We currently have the notion of a FragileValue, which is a value known to the compiler but not tracked by the GC in any way - it's not marked and it's not weak.  This is used to support AI bootstrap for OSR must-handle values.  The philosophy is that if the compiler does use the value for optimization, it will be strengthened to a weak value (or maybe even a strong value, though we probably won't do that).  But this is too much of a pipe dream.  I've found at least one case where the compiler does use the value, but never strengthens it: it will happen if the value ends up in an OSR entry data expected value.  Then if we GC, we might kill the value, but OSR entry will still try to use it for validation.  That might sort of just work, but it's clearly shady.

The reason why we make must-handle values fragile and not weak is that most of the time the values disappear from the abstract state: they are LUBed to a non-constant.  If we kept them around as weak, we'd have too many cases of the GC killing the code because it thought that the value was somehow meaningful to the code when it was only used as a temporary artifact of optimization.

So, it's true that it's very important for must-handle values not to automatically be weak or strong.  It's also true that the values are necessary for AI bootstrap because we need to know what values OSR entry will require.  But we shouldn't accomplish these goals by having the compiler hold onto what are essentially dangling pointers.

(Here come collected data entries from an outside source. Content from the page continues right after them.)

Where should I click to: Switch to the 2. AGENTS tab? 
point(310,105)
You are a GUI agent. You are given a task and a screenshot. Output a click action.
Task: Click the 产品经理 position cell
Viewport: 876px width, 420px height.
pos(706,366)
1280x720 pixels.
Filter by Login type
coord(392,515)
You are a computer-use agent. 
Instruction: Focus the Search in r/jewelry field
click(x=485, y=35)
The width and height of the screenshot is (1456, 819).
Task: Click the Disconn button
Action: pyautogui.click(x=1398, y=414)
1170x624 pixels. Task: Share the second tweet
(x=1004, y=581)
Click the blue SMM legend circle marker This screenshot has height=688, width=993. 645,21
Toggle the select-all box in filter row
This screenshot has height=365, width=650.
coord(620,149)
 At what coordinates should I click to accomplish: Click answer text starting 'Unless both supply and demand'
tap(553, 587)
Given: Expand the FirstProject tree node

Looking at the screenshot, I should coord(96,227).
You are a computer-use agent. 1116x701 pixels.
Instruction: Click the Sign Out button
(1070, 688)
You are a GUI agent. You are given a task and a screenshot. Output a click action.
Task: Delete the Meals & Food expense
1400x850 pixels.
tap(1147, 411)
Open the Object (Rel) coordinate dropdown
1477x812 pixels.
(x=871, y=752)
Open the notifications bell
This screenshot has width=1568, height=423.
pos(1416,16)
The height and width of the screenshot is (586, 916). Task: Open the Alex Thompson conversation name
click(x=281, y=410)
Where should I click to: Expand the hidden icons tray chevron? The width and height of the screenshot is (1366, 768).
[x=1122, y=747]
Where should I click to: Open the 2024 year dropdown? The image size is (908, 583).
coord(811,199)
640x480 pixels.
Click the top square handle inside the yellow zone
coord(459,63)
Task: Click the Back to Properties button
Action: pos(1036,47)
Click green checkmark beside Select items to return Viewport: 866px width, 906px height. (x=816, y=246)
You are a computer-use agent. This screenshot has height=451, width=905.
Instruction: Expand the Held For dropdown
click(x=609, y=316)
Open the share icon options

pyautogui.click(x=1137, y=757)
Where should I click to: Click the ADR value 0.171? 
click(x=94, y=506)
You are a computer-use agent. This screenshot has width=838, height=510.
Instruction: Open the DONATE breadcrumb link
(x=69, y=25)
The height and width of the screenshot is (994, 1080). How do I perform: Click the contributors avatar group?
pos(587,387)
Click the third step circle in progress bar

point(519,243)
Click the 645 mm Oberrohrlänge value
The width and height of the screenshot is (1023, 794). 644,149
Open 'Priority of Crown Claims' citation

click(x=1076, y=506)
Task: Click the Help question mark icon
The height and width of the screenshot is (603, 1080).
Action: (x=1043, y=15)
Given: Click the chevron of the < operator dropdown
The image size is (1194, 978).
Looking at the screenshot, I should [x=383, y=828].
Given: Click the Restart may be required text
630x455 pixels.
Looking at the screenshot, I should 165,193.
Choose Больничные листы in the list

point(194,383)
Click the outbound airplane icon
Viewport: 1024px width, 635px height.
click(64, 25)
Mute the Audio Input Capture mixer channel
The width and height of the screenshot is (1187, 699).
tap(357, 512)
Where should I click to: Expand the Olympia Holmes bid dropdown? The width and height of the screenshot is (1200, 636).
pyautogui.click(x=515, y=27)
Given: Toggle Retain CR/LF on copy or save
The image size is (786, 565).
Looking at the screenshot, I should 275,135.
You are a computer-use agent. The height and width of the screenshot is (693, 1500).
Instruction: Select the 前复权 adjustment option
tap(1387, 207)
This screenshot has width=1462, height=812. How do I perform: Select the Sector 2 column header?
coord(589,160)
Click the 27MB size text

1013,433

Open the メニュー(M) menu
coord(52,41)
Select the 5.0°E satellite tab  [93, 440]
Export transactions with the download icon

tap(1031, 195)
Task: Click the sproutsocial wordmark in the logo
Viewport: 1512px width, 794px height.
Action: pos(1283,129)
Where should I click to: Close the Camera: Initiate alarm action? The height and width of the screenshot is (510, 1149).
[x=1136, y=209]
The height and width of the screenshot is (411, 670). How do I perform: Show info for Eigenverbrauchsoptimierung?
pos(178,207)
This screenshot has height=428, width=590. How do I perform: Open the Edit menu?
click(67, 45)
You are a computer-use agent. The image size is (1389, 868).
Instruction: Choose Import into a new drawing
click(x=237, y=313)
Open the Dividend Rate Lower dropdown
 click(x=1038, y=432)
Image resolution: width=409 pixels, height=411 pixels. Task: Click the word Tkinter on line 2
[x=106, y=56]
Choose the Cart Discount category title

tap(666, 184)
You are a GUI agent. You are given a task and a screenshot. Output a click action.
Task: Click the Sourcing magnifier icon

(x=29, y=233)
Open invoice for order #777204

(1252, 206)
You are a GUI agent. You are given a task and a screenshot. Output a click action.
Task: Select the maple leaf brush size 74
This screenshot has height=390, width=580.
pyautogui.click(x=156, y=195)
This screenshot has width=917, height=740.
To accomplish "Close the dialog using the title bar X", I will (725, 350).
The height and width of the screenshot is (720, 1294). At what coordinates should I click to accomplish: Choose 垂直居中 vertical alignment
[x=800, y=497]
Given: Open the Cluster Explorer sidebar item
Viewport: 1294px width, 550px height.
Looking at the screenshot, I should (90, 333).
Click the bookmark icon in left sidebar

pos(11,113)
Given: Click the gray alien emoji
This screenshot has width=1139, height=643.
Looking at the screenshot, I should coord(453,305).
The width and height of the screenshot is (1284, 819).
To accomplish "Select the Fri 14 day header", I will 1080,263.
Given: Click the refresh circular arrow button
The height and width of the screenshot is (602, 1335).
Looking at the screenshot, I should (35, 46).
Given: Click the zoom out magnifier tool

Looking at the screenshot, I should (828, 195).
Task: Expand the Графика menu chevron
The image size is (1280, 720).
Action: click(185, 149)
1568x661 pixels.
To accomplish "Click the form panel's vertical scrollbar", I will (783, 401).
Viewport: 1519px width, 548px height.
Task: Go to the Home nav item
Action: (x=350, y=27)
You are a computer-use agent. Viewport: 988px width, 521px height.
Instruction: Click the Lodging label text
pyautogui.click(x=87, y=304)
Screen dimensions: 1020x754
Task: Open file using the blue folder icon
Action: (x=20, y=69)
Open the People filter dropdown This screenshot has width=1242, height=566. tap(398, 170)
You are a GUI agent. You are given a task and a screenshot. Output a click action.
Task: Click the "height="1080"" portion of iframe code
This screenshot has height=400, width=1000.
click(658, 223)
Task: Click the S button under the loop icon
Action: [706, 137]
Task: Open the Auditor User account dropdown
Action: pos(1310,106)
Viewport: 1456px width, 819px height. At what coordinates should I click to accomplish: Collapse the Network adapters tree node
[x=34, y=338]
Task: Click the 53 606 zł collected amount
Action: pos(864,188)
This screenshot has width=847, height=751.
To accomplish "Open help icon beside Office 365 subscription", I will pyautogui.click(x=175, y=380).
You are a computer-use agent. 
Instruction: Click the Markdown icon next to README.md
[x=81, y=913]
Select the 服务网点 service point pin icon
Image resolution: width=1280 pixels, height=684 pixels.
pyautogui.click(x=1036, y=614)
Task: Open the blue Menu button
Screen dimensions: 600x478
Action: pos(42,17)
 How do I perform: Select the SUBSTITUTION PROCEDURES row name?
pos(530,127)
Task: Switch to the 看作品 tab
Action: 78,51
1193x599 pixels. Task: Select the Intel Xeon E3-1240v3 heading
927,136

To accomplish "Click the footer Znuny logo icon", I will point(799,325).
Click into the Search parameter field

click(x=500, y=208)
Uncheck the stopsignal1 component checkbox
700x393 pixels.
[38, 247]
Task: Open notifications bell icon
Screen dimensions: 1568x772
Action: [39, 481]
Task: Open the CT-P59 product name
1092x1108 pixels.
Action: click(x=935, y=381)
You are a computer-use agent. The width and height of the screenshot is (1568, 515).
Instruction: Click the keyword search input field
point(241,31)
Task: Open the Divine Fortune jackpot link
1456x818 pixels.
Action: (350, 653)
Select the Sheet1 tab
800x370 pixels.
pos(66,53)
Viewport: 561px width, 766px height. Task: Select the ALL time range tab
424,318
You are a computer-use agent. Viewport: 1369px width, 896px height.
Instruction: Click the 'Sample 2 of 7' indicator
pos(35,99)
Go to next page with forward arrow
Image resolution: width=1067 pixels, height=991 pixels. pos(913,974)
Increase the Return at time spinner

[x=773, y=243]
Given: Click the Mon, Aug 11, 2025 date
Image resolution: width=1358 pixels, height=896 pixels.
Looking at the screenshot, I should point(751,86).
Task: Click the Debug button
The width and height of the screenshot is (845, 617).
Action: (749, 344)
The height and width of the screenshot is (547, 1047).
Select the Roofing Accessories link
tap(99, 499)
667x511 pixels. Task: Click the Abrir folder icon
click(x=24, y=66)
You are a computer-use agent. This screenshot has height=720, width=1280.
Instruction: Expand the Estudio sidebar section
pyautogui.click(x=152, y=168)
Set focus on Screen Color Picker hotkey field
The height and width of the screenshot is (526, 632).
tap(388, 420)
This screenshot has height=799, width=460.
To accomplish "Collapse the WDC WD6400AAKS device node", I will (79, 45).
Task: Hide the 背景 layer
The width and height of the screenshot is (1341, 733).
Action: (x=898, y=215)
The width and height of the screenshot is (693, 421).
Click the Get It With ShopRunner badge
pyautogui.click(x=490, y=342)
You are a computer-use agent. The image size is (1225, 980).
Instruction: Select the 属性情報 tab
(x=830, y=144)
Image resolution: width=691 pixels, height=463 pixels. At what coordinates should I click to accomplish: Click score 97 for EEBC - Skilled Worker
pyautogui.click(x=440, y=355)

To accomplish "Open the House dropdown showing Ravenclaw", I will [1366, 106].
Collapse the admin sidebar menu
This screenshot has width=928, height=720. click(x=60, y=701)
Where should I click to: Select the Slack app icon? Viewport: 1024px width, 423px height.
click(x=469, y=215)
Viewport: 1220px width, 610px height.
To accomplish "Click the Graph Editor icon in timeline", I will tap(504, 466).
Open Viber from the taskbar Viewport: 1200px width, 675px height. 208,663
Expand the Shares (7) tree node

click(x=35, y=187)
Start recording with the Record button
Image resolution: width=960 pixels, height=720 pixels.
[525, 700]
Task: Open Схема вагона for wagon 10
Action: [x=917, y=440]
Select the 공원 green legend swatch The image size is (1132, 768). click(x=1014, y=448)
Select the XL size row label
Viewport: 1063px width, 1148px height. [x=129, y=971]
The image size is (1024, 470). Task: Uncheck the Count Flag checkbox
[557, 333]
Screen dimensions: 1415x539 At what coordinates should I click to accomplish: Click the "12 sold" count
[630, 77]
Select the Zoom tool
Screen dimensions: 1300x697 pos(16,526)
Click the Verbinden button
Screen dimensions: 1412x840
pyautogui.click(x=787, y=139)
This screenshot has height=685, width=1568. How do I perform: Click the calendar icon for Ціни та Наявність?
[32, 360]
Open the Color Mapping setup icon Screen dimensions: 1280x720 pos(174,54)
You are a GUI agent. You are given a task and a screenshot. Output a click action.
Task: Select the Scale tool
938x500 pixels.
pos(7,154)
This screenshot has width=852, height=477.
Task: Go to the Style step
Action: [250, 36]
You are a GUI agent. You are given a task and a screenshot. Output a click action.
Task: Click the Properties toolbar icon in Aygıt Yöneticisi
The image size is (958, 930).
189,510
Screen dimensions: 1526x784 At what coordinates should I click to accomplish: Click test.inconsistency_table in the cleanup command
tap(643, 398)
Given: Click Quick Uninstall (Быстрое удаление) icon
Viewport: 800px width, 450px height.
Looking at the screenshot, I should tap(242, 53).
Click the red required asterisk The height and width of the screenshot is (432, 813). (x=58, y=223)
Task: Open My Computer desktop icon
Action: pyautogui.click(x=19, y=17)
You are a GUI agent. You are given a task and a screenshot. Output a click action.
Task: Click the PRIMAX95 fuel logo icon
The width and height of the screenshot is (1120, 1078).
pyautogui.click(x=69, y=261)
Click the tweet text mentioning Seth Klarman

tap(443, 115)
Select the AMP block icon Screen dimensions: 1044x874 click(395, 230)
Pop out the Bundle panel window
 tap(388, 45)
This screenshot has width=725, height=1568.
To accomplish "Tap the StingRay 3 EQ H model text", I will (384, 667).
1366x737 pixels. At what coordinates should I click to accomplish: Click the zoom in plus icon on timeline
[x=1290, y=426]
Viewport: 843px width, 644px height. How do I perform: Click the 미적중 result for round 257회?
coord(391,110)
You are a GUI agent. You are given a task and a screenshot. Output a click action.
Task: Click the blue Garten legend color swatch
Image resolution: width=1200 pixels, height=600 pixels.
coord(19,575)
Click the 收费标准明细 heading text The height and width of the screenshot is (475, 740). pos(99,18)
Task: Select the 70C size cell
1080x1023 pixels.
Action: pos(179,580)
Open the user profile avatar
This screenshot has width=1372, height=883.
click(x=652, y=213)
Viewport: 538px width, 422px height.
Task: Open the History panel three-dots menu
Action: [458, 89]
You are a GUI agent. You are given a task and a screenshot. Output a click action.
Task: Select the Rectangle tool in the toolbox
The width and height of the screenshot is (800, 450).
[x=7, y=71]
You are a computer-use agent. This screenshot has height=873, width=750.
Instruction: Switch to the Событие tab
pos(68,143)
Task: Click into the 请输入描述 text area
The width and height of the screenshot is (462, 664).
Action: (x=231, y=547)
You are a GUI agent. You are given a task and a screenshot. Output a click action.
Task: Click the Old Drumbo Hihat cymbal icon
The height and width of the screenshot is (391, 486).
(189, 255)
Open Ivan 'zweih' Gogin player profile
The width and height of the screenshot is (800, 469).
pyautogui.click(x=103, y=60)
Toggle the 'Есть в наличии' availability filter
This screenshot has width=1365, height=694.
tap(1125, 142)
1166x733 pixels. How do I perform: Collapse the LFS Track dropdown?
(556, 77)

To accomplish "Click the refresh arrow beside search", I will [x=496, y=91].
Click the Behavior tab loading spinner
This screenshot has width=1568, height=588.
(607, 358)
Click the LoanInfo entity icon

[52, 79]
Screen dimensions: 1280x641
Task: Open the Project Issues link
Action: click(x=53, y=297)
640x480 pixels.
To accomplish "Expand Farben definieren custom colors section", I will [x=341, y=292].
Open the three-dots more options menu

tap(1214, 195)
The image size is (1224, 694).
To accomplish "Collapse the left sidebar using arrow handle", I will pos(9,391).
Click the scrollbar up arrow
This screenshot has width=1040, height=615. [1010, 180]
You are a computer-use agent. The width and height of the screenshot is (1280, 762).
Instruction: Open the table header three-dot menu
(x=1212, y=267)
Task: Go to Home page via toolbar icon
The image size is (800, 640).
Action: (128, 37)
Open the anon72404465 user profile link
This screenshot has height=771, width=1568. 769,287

A better solution is to turn the bootstrap into a late widening pass: after CFAPhase achieves convergence, it should check if the must-handle values would widen the valuesAtHead of the must-handle block.  If they would widen them into a non-constant, then we don't need to ever have the compiler track the must-handle values.  If some must-handle value widen a valueAtHead from bottom to a constant, then we can do weak freezing.  This makes sense: in that case we know for sure that the compilation's validity relies on the value being alive, and it makes perfect sense for the GC to jettison the resulting JIT code if the value dies.  This approach will let us get rid of FragileValue.  It will also let us get rid of the must-handle bootstrap in InPlaceAbstractState, and replace it with a must-handle widening in CFAPhase.  CFAPhase will then rerun its fixpoint if the widening changed the results.